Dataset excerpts

§ §

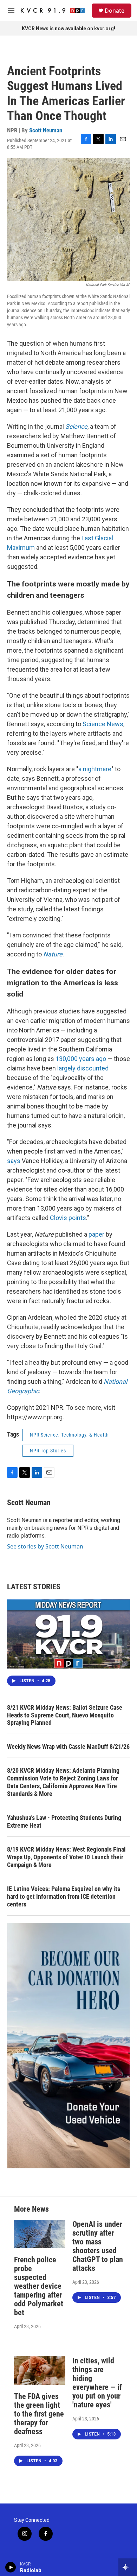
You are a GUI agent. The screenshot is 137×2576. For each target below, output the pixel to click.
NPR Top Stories (48, 1450)
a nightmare (94, 769)
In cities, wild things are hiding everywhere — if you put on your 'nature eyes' (97, 2382)
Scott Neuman (45, 130)
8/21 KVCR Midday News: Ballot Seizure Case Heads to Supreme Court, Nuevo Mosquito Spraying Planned (64, 1715)
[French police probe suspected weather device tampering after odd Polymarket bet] (39, 2234)
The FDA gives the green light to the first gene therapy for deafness (39, 2414)
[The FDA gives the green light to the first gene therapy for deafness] (39, 2370)
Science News (103, 724)
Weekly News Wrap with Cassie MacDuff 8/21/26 (68, 1746)
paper (96, 1234)
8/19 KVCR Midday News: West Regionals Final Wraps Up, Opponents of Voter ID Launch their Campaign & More (66, 1857)
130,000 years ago (81, 1058)
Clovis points (68, 1217)
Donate (114, 10)
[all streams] (127, 2567)
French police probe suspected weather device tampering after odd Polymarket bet (38, 2286)
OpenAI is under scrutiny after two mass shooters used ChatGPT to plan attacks (97, 2246)
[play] (10, 2567)
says (13, 1160)
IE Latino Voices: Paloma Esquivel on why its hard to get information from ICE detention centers (63, 1896)
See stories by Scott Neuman (45, 1546)
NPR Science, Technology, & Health (69, 1435)
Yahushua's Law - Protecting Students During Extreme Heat (64, 1821)
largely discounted (83, 1068)
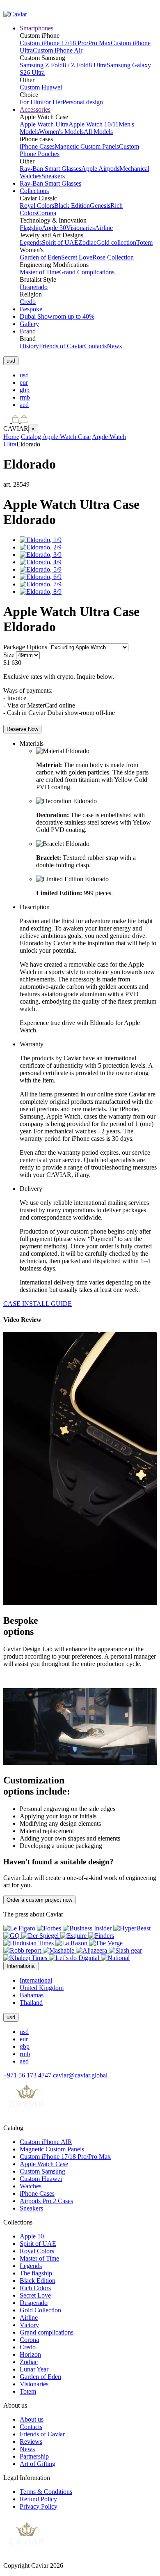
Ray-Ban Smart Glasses (50, 168)
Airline (104, 227)
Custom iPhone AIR (46, 2141)
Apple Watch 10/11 (94, 124)
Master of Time (39, 272)
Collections (34, 190)
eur (24, 382)
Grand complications (46, 2332)
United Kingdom (42, 1987)
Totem (144, 242)
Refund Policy (38, 2499)
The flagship (36, 2273)
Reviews (31, 2441)
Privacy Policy (38, 2506)
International (36, 1980)
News (114, 345)
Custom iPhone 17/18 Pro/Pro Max (65, 42)
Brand (28, 331)
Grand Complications (86, 272)
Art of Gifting (37, 2463)
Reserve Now (22, 729)
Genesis (100, 205)
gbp (25, 389)
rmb (25, 397)
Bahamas (31, 1995)
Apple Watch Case (66, 436)
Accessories (35, 109)
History (29, 345)
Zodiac (87, 242)
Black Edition (72, 205)
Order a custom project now (39, 1900)
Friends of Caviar (61, 345)
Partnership (34, 2456)
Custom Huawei (41, 87)
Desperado (34, 286)
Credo (28, 301)
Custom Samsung (42, 2171)
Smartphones (36, 28)
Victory (29, 2324)
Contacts (95, 345)
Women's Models (61, 131)
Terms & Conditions (46, 2491)
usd (24, 375)
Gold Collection (40, 2310)
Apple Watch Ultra (44, 124)
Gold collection (116, 242)
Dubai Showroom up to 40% (57, 316)
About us (31, 2419)
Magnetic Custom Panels (87, 146)
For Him (31, 102)
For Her (52, 102)
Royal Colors (37, 205)
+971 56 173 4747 (28, 2075)
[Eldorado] (41, 539)
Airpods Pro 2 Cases (46, 2200)
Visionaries (80, 227)
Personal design (82, 102)
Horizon (30, 2354)
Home (11, 436)
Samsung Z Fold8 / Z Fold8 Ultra (63, 65)
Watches (30, 2186)
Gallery (29, 323)
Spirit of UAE (60, 242)
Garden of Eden (40, 257)
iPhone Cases (37, 146)
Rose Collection (113, 257)
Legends (31, 242)
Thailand (31, 2002)
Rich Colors (35, 2287)
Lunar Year (34, 2369)
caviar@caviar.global (80, 2075)
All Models (98, 131)
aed (24, 404)
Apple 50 (54, 227)
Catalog (31, 436)
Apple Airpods (100, 168)
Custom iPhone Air (57, 50)
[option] (88, 375)
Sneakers (53, 175)
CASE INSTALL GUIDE (37, 1303)
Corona (46, 212)
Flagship (31, 227)
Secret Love (76, 257)
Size (8, 654)
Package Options (25, 646)
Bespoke (31, 309)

§ §

TRY IT ▸ Would you print, exactly as written, every line above from the one holding "Spirit of UAE (60, 242)" through the one holding "Apple Airpods (100, 168)", with both included and no other lines?

SOLUTION FOR THIS EXERCISE ▸
Spirit of UAE (60, 242)
Garden of Eden (40, 257)
iPhone Cases (37, 146)
Rose Collection (113, 257)
Legends (31, 242)
Thailand (31, 2002)
Rich Colors (35, 2287)
Lunar Year (34, 2369)
caviar@caviar.global (80, 2075)
All Models (98, 131)
aed (24, 404)
Apple 50 (54, 227)
Catalog (31, 436)
Apple Airpods (100, 168)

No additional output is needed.